I found that NLB can be created with configured specific annotations for pod service. So, I am using this config:

apiVersion: v1
kind: Service
metadata:
  name: {{ include "XXX.fullname" . }}
  labels:
    {{- include "XXX.labels" . | nindent 4 }}
  annotations:
    service.beta.kubernetes.io/aws-load-balancer-type: "external"
    service.beta.kubernetes.io/aws-load-balancer-nlb-target-type: "ip"
    service.beta.kubernetes.io/aws-load-balancer-scheme: internet-facing
    service.beta.kubernetes.io/aws-load-balancer-subnets: subnet-xxx, subnet-yyy
    service.beta.kubernetes.io/aws-load-balancer-name: xx-nlb-xx
    service.beta.kubernetes.io/aws-load-balancer-security-groups: sg-xxx

So, this configuration was created NLV for me. But, I am trying to send some specific data for my specific app and I am getting an error.

Here is an error (but I guess it is not does matter):

13:12:24.855 INFO - STORESCU->COINSDCMRCV(1) >> A-ASSOCIATE-RJ[result: 2 - rejected-transient, source: 3 - service-provider (Presentation related function), reason: 2 - local-limit-exceeded]

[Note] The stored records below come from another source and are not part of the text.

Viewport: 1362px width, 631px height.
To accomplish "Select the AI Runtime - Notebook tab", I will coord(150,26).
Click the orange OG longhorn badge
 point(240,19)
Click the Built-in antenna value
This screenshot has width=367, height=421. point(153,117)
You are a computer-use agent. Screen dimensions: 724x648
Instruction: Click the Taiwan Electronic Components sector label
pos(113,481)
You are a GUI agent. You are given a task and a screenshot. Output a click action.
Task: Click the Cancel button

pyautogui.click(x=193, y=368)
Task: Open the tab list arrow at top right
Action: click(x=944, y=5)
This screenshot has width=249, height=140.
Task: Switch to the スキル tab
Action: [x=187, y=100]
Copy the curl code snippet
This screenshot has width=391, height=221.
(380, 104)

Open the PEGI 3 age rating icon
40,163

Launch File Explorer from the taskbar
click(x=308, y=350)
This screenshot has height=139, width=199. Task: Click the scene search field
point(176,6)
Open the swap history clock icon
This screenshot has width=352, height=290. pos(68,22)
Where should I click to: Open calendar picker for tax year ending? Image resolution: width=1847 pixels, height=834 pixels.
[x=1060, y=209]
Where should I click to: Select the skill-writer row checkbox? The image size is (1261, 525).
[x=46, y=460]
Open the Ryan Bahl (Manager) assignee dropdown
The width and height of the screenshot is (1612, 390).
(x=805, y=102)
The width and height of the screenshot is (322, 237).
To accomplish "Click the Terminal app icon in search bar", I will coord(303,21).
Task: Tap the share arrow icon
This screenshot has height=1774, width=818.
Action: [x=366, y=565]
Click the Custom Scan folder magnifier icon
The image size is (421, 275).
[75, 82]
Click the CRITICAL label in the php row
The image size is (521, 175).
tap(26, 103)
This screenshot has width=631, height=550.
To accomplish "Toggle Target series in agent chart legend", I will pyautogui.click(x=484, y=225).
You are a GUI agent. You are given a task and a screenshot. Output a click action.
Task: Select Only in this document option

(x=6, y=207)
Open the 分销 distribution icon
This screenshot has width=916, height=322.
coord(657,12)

Most interesting thing, that I found - I can send succesfully data but for one specific time period:

• When NLB was created - also target group was created
• Target group has added listener - pod with specific IP (my deployed service)
• This listener is marked is Healthy, so, looks like there is no problems

Most ineresting thing - when I am going to re deploy my service - listener is going to be recreated (new pod has new IP address, so, listener is going to be recreated)

And in this time, while old one listener is going to be deleted, and new one is going to be created - I can send successfully send data! But when new listener is added and status changed to Healthy - I am starting to get this error again!

So, I have time period during listener recreation, but after that - it is not working as expected.

What I am missing? What I can check? Any advices?

Answer 1

I found the reason.

My python application (not my, but which I am trying to deploy to K8s) by default had 10 connections limit (and kept these connections for 60 sec before close).

So, during configuring health check listener for NLB - all these connections were busy (health check took all of them as it check this resource each 10sec)

That`s it =)

Answer 2

What is the reason for having custom SG in annotations? According to the documentation:

service.beta.kubernetes.io/aws-load-balancer-security-groups specifies the frontend securityGroups you want to attach to an NLB. When this annotation is not present, the controller will automatically create one security group. The security group will be attached to the LoadBalancer and allow access from inbound-cidrs to the listen-ports. Also, the securityGroups for target instances/ENIs will be modified to allow inbound traffic from this securityGroup.

Please try to remove this annotation and test again.